(PROVIDED RECORDS Opens)
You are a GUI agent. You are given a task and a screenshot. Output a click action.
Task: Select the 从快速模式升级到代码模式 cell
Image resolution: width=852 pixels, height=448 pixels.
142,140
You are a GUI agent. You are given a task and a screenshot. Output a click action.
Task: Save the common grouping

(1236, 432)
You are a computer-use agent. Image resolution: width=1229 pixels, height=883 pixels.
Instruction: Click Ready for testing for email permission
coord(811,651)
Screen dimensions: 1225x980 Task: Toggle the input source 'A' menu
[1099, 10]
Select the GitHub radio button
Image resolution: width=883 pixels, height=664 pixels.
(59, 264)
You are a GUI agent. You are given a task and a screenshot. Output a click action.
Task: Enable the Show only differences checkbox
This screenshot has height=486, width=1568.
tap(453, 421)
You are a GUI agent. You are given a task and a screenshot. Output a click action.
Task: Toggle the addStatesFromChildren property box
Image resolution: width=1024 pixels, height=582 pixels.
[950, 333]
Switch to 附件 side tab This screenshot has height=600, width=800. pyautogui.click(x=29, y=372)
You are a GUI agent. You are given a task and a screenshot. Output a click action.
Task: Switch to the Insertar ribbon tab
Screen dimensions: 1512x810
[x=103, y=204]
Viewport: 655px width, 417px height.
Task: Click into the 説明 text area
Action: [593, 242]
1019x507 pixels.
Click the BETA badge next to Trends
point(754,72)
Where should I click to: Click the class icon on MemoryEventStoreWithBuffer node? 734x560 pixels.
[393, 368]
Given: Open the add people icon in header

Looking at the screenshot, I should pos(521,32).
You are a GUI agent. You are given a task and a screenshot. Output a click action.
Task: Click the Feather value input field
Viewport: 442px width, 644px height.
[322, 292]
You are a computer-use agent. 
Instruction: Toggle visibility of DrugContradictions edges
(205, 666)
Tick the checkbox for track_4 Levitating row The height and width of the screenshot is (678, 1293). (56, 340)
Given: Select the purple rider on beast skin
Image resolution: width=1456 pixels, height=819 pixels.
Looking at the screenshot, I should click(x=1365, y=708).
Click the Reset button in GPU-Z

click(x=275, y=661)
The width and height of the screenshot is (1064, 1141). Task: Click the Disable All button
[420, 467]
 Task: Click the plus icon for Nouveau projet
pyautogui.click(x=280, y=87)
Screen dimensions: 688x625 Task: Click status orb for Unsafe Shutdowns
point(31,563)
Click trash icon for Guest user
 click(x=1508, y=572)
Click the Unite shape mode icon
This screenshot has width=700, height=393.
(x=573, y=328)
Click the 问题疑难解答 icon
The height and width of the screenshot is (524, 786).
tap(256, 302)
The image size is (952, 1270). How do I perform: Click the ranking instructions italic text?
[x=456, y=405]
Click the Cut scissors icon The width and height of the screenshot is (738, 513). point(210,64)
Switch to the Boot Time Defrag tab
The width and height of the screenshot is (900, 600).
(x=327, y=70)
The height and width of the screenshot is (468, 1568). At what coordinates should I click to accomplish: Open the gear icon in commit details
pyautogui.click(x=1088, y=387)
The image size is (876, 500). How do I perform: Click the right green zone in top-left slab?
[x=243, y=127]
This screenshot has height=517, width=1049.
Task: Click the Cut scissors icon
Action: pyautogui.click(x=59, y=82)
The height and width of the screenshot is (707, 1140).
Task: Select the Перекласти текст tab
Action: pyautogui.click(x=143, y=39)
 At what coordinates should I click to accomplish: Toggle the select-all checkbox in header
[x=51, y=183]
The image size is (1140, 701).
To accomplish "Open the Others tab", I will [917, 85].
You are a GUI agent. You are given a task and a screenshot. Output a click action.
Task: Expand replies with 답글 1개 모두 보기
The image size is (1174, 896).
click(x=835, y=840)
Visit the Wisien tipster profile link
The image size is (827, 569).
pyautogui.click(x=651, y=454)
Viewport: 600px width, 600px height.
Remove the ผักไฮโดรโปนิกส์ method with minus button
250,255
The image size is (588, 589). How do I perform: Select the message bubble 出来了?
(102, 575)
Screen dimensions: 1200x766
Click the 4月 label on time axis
(PROVIDED RECORDS Closes)
ASSIGNMENT >> Would you please repeat the lines from the one with "Visit the Wisien tipster profile link" through the last line of the listing above, exactly and with nothing else?

ANSWER FOR THIS EXERCISE >>
Visit the Wisien tipster profile link
The image size is (827, 569).
pyautogui.click(x=651, y=454)
Viewport: 600px width, 600px height.
Remove the ผักไฮโดรโปนิกส์ method with minus button
250,255
The image size is (588, 589). How do I perform: Select the message bubble 出来了?
(102, 575)
Screen dimensions: 1200x766
Click the 4月 label on time axis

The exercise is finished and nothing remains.